**EXERCISE DETAILS**:
Set out every one of the records below as a numbered list, omitting any blank lines.

Element and text location records
========================================================================

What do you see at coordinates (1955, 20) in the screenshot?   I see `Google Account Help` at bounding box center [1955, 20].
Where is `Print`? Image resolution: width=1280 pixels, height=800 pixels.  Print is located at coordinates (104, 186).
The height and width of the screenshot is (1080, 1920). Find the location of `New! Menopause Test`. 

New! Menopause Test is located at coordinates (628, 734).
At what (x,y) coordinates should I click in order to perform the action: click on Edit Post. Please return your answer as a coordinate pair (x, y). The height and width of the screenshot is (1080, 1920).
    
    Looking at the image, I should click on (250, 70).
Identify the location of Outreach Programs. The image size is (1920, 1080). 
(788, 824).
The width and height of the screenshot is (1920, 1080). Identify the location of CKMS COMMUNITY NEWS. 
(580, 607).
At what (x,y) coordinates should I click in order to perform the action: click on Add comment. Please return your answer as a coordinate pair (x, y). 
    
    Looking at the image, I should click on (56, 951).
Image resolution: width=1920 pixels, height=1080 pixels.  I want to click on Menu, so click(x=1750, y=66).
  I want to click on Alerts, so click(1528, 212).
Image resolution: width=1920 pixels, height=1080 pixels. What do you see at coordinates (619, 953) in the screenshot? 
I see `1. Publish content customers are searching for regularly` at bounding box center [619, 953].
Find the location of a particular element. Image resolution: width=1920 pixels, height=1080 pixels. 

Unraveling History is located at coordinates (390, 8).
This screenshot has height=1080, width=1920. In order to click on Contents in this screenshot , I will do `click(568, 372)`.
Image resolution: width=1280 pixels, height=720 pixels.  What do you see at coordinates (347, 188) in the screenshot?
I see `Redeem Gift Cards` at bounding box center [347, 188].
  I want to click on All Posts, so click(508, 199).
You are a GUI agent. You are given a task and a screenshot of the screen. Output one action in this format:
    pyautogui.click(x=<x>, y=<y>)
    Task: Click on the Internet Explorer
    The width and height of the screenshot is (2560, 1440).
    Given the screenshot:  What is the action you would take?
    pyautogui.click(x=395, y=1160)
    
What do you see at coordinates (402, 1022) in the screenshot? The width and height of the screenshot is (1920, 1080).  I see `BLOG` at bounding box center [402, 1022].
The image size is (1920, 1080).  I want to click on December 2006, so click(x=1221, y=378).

========================================================================

**EXERCISE SOLUTION**:
1. What do you see at coordinates (1955, 20) in the screenshot?   I see `Google Account Help` at bounding box center [1955, 20].
2. Where is `Print`? Image resolution: width=1280 pixels, height=800 pixels.  Print is located at coordinates (104, 186).
3. The height and width of the screenshot is (1080, 1920). Find the location of `New! Menopause Test`. 
4. New! Menopause Test is located at coordinates (628, 734).
5. At what (x,y) coordinates should I click in order to perform the action: click on Edit Post. Please return your answer as a coordinate pair (x, y). The height and width of the screenshot is (1080, 1920).
6.     Looking at the image, I should click on (250, 70).
7. Identify the location of Outreach Programs. The image size is (1920, 1080). 
8. (788, 824).
9. The width and height of the screenshot is (1920, 1080). Identify the location of CKMS COMMUNITY NEWS. 
10. (580, 607).
11. At what (x,y) coordinates should I click in order to perform the action: click on Add comment. Please return your answer as a coordinate pair (x, y). 
12.     Looking at the image, I should click on (56, 951).
13. Image resolution: width=1920 pixels, height=1080 pixels.  I want to click on Menu, so click(x=1750, y=66).
14.   I want to click on Alerts, so click(1528, 212).
15. Image resolution: width=1920 pixels, height=1080 pixels. What do you see at coordinates (619, 953) in the screenshot? 
16. I see `1. Publish content customers are searching for regularly` at bounding box center [619, 953].
17. Find the location of a particular element. Image resolution: width=1920 pixels, height=1080 pixels. 
18. Unraveling History is located at coordinates (390, 8).
19. This screenshot has height=1080, width=1920. In order to click on Contents in this screenshot , I will do `click(568, 372)`.
20. Image resolution: width=1280 pixels, height=720 pixels.  What do you see at coordinates (347, 188) in the screenshot?
21. I see `Redeem Gift Cards` at bounding box center [347, 188].
22.   I want to click on All Posts, so click(508, 199).
23. You are a GUI agent. You are given a task and a screenshot of the screen. Output one action in this format:
24.     pyautogui.click(x=<x>, y=<y>)
25.     Task: Click on the Internet Explorer
26.     The width and height of the screenshot is (2560, 1440).
27.     Given the screenshot:  What is the action you would take?
28.     pyautogui.click(x=395, y=1160)
29. What do you see at coordinates (402, 1022) in the screenshot? The width and height of the screenshot is (1920, 1080).  I see `BLOG` at bounding box center [402, 1022].
30. The image size is (1920, 1080).  I want to click on December 2006, so click(x=1221, y=378).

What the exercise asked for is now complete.